** Exercise directions **
Each line from the one containing "Task: Click the format painter icon" to the end of the entries is to be repeated exactly, and no other line.

(Data to use)

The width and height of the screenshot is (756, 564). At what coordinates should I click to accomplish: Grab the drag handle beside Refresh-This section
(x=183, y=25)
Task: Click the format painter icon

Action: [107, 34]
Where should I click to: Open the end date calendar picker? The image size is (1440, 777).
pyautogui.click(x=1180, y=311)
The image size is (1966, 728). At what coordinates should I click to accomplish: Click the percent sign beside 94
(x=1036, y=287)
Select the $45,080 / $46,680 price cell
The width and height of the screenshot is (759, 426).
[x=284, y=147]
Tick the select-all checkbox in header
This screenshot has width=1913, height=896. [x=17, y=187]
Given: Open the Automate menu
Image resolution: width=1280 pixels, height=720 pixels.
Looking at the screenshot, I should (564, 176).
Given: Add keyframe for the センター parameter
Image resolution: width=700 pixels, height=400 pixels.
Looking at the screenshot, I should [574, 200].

(End Data to use)

** Answer to this exercise **
Task: Click the format painter icon

Action: [107, 34]
Where should I click to: Open the end date calendar picker? The image size is (1440, 777).
pyautogui.click(x=1180, y=311)
The image size is (1966, 728). At what coordinates should I click to accomplish: Click the percent sign beside 94
(x=1036, y=287)
Select the $45,080 / $46,680 price cell
The width and height of the screenshot is (759, 426).
[x=284, y=147]
Tick the select-all checkbox in header
This screenshot has width=1913, height=896. [x=17, y=187]
Given: Open the Automate menu
Image resolution: width=1280 pixels, height=720 pixels.
Looking at the screenshot, I should (564, 176).
Given: Add keyframe for the センター parameter
Image resolution: width=700 pixels, height=400 pixels.
Looking at the screenshot, I should [574, 200].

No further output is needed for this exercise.